In Sanctions Motion Based Upon Spoliation Claim, Plaintiff Claims Defendant Acted with Intent to Deprive Him of ESI

7 Mar 2018

In Hernandez v. Tulare Correctional Center, et al., No. 1:16-cv-00413-EPG, (Dist. Court California, 2018), the Court was called upon to determine a request for sanctions based upon a spoliation claim.

Albert Hernandez (“Plaintiff”) alleges that on April 21, 2015, he was pre-trial detainee at Tulare County Correctional Center (“Defendant”). Plaintiff was subjected to a search with an x-ray scanning machine and was instructed to remove his shoes and proceed through the x-ray scanner. Plaintiff told Tulare County officers that he had chronic disabilities and asked to have his shackles removed. The officers refused. When Plaintiff tried to step into the x-ray machine, the chain on his shackles caught on a plate in the machine, causing Plaintiff to trip and fall face first on a steel platform. Plaintiff claims that he was denied medical attention and treatment for his injuries.

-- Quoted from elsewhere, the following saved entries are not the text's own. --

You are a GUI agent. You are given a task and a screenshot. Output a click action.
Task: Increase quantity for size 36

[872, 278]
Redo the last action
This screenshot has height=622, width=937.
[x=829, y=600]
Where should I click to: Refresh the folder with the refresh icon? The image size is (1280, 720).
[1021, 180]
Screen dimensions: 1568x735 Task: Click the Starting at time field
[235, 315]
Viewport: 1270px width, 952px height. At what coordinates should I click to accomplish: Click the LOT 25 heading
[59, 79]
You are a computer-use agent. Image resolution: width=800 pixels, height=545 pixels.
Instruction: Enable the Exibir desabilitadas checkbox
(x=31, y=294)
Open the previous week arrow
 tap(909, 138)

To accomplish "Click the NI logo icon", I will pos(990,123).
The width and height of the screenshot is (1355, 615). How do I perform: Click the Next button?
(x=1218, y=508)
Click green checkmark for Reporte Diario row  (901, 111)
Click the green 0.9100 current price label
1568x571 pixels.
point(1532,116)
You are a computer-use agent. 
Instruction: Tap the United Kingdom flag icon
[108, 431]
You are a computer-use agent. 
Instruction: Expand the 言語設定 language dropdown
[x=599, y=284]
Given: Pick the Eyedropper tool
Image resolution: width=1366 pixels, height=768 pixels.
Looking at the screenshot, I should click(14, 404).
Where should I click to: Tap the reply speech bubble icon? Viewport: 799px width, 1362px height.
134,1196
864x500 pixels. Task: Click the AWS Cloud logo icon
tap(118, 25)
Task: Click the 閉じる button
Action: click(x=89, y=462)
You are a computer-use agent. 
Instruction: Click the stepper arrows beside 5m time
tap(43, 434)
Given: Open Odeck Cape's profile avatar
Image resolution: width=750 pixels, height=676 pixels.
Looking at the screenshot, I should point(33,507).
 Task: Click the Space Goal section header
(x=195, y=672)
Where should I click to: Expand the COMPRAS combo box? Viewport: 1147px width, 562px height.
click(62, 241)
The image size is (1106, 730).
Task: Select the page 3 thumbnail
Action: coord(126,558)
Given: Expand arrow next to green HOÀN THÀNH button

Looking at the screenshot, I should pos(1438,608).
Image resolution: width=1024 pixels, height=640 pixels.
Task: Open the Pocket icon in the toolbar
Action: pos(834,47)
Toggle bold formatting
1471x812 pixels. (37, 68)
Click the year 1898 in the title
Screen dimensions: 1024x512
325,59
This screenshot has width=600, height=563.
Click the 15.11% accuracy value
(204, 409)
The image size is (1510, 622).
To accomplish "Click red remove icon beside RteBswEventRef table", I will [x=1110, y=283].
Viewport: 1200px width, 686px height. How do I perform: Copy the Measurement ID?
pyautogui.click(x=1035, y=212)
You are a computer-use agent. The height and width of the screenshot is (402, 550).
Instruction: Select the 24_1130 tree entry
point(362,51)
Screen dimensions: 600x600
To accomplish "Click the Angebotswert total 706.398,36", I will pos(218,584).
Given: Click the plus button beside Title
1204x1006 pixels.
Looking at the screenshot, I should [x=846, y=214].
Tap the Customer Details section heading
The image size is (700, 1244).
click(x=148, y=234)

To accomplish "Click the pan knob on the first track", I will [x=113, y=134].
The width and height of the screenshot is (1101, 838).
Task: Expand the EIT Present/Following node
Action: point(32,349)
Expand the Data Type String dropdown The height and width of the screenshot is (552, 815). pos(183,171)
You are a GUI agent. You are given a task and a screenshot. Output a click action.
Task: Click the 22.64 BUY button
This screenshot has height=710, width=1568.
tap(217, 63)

In January of 2016, Plaintiff filed a personal injury lawsuit against the Defendants. In August of 2017, Plaintiff filed a motion to compel claiming that Defendants failed to preserve relevant videos and photos. In a discovery hearing held in September of 2017, Defendants confirmed that relevant ESI had been mistakenly deleted and could not be replaced. The motion to compel was denied because there was nothing to produce.

Plaintiff filed the subject motion for sanctions on September 22, 2017. He requested monetary sanctions and a default judgment based upon a claim that Defendant intentionally deprived him of relevant evidence and caused Plaintiff incurable prejudice.  Defendant argued in its response that the loss of the ESI was inadvertent and did not cause prejudice to Plaintiff.

The Court found undisputed that Defendant received notice of Plaintiff’s potential claim, that that relevant, electronically stored photos and videos existed after the incident, but that the ESI cannot now be located, restored or replaced. The Court went on to identify the remaining question for deternimation to be whether Defendant had an intent to deprive Plaintiff of the ESI.

The Court determined that the Defendant’s failure to preserve the video to be a result of the breakdown of Defendant’s preservation policies and practices. The Court expressed that it was s troubled by the Defendant’s failure to preserve the relevant video but stated that there was no indication from the evidence that the Defendant acted with intent to deprive Plaintiff of use of the video. Based upon these findings, the Court denied the Plaintiff’s motion for sanctions.